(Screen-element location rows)

* Start *

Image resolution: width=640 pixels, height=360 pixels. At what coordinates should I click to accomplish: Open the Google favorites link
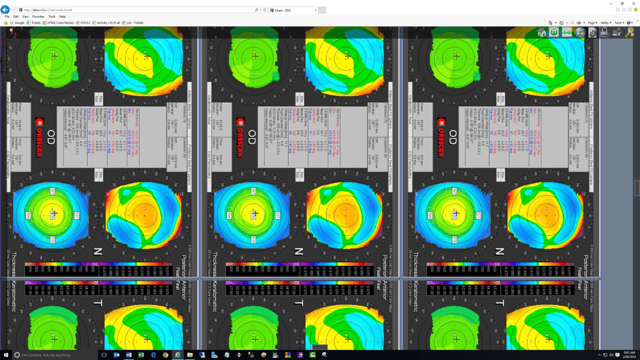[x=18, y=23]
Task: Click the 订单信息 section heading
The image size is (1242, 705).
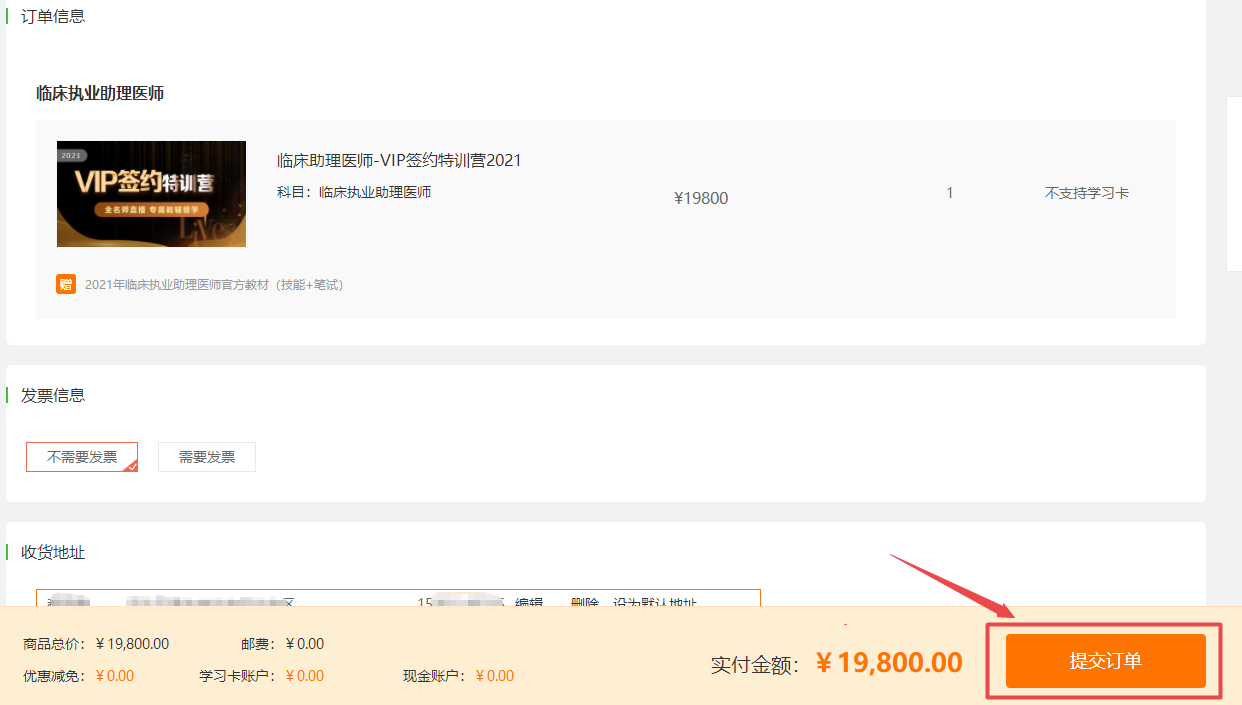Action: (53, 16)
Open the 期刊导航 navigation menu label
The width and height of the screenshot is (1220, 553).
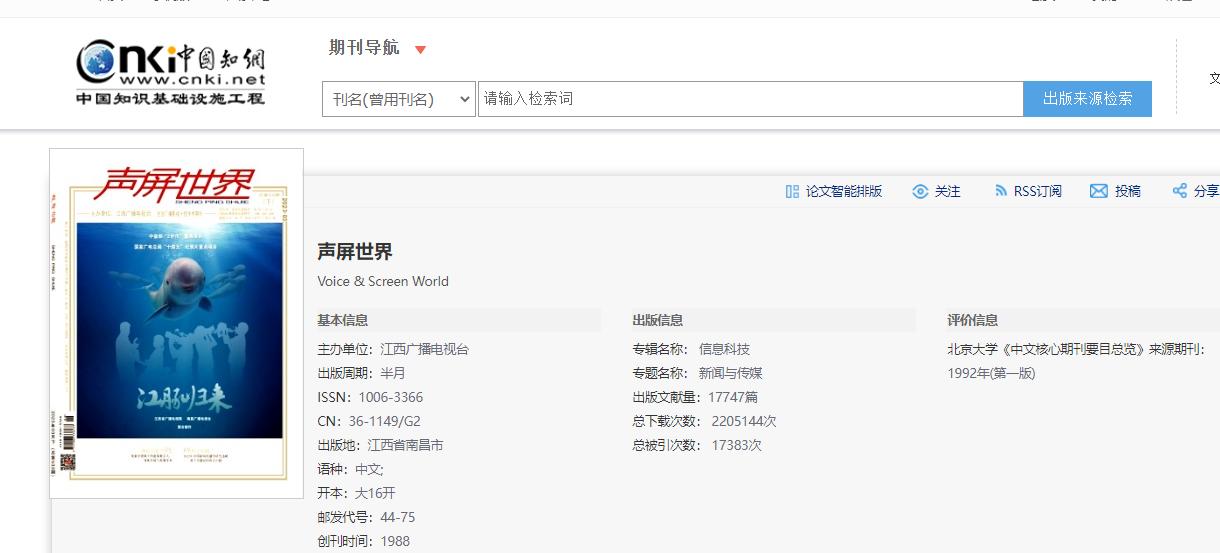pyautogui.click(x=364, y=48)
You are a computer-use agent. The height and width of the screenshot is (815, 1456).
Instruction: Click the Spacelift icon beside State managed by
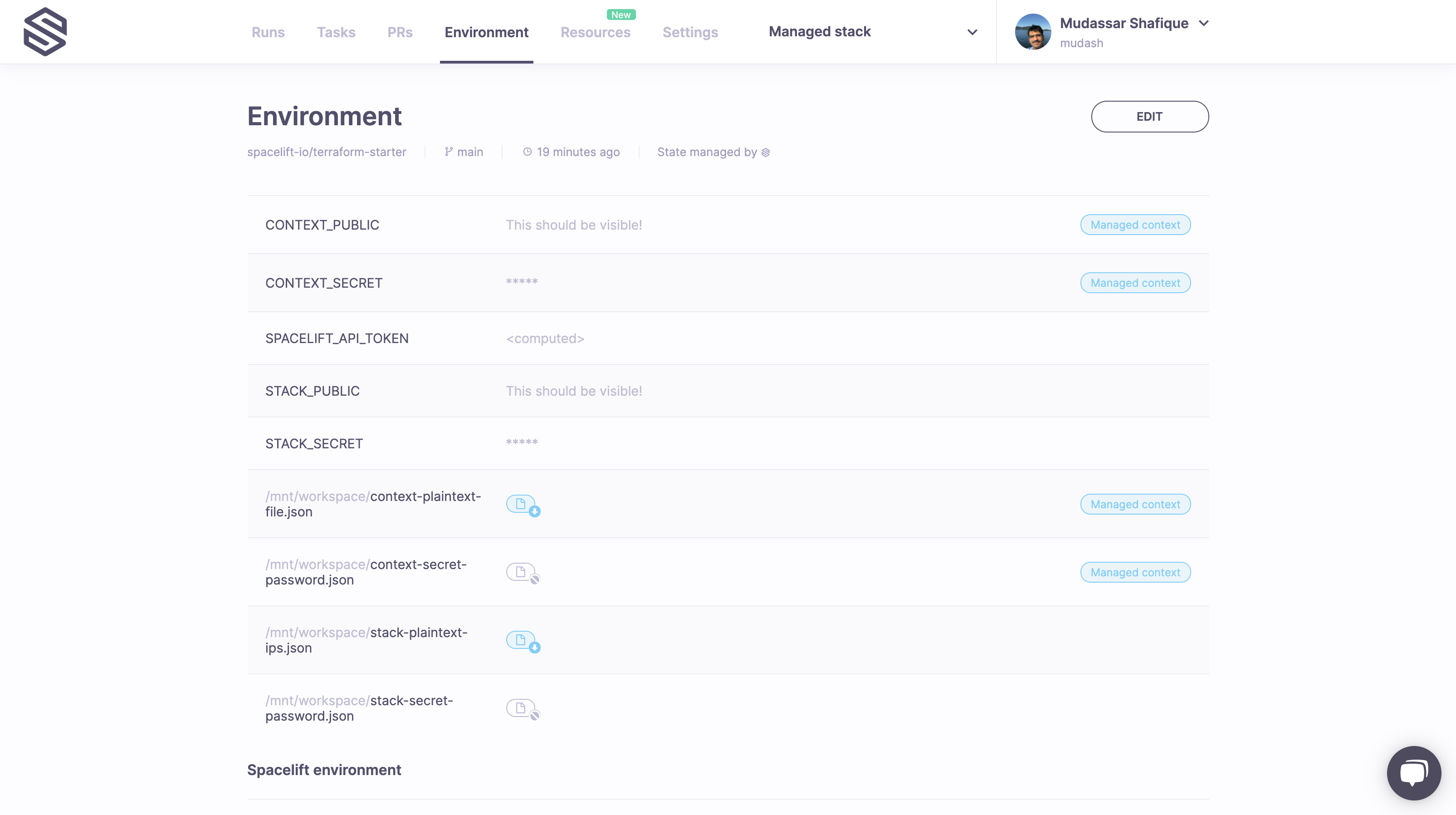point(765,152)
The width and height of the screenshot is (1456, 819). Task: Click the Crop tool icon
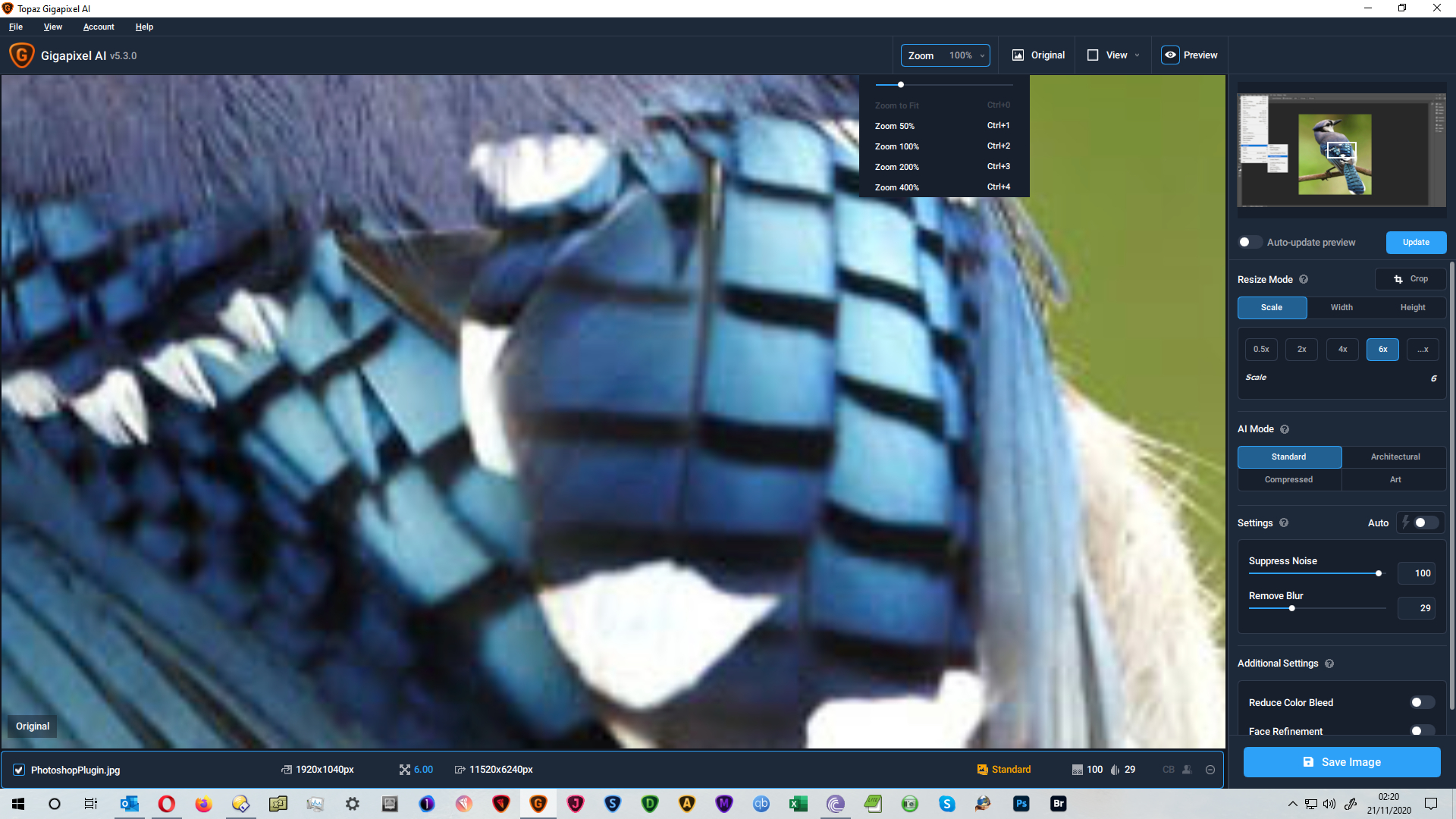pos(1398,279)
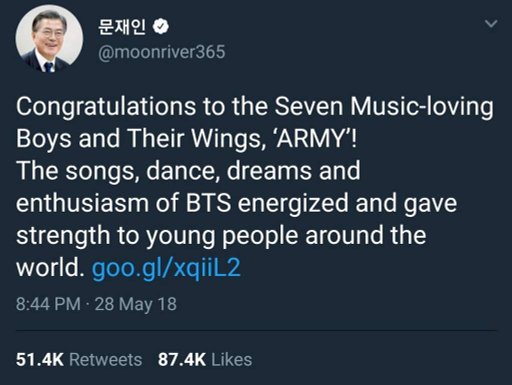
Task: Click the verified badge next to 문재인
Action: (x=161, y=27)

* End *

Tally the lines in the rows above that contain the string "Task", and give only the number.

→ Expected output:
3